## BEGIN
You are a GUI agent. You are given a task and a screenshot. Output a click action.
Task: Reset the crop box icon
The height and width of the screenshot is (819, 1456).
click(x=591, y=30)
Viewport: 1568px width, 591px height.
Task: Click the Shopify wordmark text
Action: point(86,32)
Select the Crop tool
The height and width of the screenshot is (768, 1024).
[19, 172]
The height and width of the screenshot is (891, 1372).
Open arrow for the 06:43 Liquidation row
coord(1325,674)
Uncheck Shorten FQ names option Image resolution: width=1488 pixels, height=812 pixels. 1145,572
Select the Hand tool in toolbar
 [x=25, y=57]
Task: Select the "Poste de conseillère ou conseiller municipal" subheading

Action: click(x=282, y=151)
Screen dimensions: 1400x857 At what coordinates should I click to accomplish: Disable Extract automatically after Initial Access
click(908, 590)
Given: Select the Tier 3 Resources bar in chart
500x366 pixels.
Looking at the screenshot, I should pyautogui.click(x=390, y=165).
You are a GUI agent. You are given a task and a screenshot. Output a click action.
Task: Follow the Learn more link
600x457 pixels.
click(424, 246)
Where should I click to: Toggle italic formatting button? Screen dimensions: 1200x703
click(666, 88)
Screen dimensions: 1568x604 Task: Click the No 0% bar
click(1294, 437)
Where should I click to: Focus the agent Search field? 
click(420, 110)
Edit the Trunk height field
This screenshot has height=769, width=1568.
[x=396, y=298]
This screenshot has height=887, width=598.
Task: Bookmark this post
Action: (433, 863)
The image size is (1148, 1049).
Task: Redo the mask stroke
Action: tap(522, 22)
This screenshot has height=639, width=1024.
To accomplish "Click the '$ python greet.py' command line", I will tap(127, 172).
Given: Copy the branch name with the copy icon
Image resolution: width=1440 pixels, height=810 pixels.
## END
Work instructions
Copy the part of the items above that opens with the line containing "Given: Select the" and closes with the line containing "Looking at the", keeping every line the same.

Result of this task
Given: Select the Tier 3 Resources bar in chart
500x366 pixels.
Looking at the screenshot, I should pyautogui.click(x=390, y=165).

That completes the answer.